El tiempo de Adviento ya comenzado, contiene dos llamadas importantes
que afectan a la fe concreta de los católicos y de aquellos que nos quieran
escuchar: La celebración de la Concepción Inmaculada de la Madre de
Jesús y su disposición a recibir en nosotros a Cristo, siempre pero
también en esta Navidad, y hacerlo nosotros como Ella.
No sé si compartimos el intenso gozo espiritual que expresa el poeta
Dante cuando contempla a la Virgen María como “La más humilde y a la
vez la más alta de todas las criaturas, término fijo de la voluntad eterna”
(Paraíso, XXX III, 3). En María resplandece la
eterna bondad del Creador que, en su plan de salvación, la escogió de antemano
para ser Madre de su Hijo Unigénito y, en previsión de la muerte de Él,
preservó a Ella de toda mancha de pecado. Ya sabemos, sin duda, el contenido
del dogma de la Inmaculada. Pero tal vez no hemos sacado todas sus consecuencias
para nuestra vida. ¿Les importa considerar conmigo algunas de estas
consecuencias con la mirada sobre María, la Inmaculada?
En la Madre de
Cristo y Madre nuestra se realizó perfectamente la vocación de todo
ser humano: todos, hombres y mujeres, estamos llamados a ser santos e
inmaculados ante Dios por amor. Pero, ¿quién puede llegar a esta cumbre?
Ciertamente es difícil; y cuando lo comprobamos pueda ser que nos desanimemos:
“Mejor lo dejamos”, dicen muchos. Esto es lo que quiere nuestro mundo,
tremendamente mediocre y tantas veces incapaz de hacer esfuerzo.

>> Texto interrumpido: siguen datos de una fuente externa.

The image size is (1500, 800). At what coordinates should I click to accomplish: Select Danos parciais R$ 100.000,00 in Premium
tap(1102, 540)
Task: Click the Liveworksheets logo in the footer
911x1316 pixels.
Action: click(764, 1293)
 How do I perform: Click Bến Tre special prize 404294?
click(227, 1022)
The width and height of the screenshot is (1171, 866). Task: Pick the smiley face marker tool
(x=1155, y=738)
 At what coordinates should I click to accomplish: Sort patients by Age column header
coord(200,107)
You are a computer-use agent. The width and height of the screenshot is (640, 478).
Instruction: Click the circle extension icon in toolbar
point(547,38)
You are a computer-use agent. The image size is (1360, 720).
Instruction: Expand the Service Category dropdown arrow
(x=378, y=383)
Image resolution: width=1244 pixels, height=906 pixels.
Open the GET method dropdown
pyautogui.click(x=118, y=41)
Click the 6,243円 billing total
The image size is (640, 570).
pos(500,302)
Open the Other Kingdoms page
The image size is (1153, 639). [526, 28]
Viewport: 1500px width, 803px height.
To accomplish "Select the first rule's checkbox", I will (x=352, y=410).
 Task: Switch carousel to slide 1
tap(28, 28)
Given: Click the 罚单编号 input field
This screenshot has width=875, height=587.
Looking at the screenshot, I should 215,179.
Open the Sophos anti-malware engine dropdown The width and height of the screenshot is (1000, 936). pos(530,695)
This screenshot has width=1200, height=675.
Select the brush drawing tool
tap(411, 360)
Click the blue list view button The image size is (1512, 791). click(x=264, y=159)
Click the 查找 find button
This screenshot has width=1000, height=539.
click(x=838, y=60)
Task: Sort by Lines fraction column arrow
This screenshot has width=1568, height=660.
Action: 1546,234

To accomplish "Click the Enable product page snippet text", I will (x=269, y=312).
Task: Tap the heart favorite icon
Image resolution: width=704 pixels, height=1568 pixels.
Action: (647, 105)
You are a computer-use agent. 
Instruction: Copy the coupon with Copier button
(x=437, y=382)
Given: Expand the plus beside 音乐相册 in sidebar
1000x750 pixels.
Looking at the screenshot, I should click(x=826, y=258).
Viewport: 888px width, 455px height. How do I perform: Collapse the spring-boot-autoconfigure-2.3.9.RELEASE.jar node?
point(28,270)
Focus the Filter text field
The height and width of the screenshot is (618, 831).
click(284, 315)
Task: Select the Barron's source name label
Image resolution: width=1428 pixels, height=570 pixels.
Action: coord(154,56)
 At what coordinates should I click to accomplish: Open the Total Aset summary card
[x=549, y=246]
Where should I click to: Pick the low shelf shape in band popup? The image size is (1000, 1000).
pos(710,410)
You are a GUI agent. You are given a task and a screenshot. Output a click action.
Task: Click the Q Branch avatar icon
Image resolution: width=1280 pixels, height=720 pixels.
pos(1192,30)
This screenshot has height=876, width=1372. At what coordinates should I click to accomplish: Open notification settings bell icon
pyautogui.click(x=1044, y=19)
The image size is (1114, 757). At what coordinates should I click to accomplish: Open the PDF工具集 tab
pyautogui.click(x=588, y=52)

No, hermanos, al mirar a la Virgen se aviva en nosotros, sus hijos, la
aspiración a la belleza, a la bondad y a la pureza de corazón. Su candor
celestial nos atrae hacia Dios, ayudándonos a superar la tentación de
una vida mediocre, hecha de componendas con el mal, para orientarnos con
determinación hacia el auténtico bien, que es fuente de alegría.
Después de celebrar
la fiesta de la Inmaculada, entraremos en esos días de sugestivo clima
de preparación para la Navidad. Clima que, por desgracia, sufre todo
un embate de contaminación comercial, que corre el peligro de alterar
el auténtico espíritu, que ha de caracterizarse por el recogimiento,
la sobriedad y una alegría no exterior sino íntima. Miren ustedes la
iluminación de nuestras ciudades y pueblos y comprobarán que con mucha
frecuencia son luces, adornos… pero que no aluden directamente a la
fiesta que celebramos, pues se quedan en ornamentación que puede valer
para cualquier fiesta de invierno. No acepten, por favor, ese fraude.
En este sentido,
es providencial que la fiesta de la Madre de Jesús se encuentre casi
como puerta de entrada a la Navidad, puesto que Ella mejor que nadie
puede guiarnos a conocer, amar y adorar al Hijo de Dios hecho hombre. Dejemos,
pues, que Ella nos acompañe; que sus sentimientos nos animen, para que
nos preparemos con sinceridad de corazón y apertura de espíritu a
reconocer en el Niño de Belén al Hijo de Dios que vino a la tierra para
nuestra redención y felicidad. Caminemos juntamente con Ella en la
oración, y acojamos la repetida invitación que la Liturgia de Adviento
nos dirige a permanecer en vela, porque el Señor no tardará: viene a
librar a su pueblo del pecado.
¿Por qué no celebrar
con ese espíritu la fiesta de Santa María, Madre de Dios, el 18 de diciembre,
puesto que es posible hacerlo en la Archidiócesis de Toledo en Rito
Hispano-Mozárabe? Ella nos preparará para tan gran misterio, pues es
Virgen de la Esperanza, Virgen de la O, y estamos seguros que ruega por nosotros.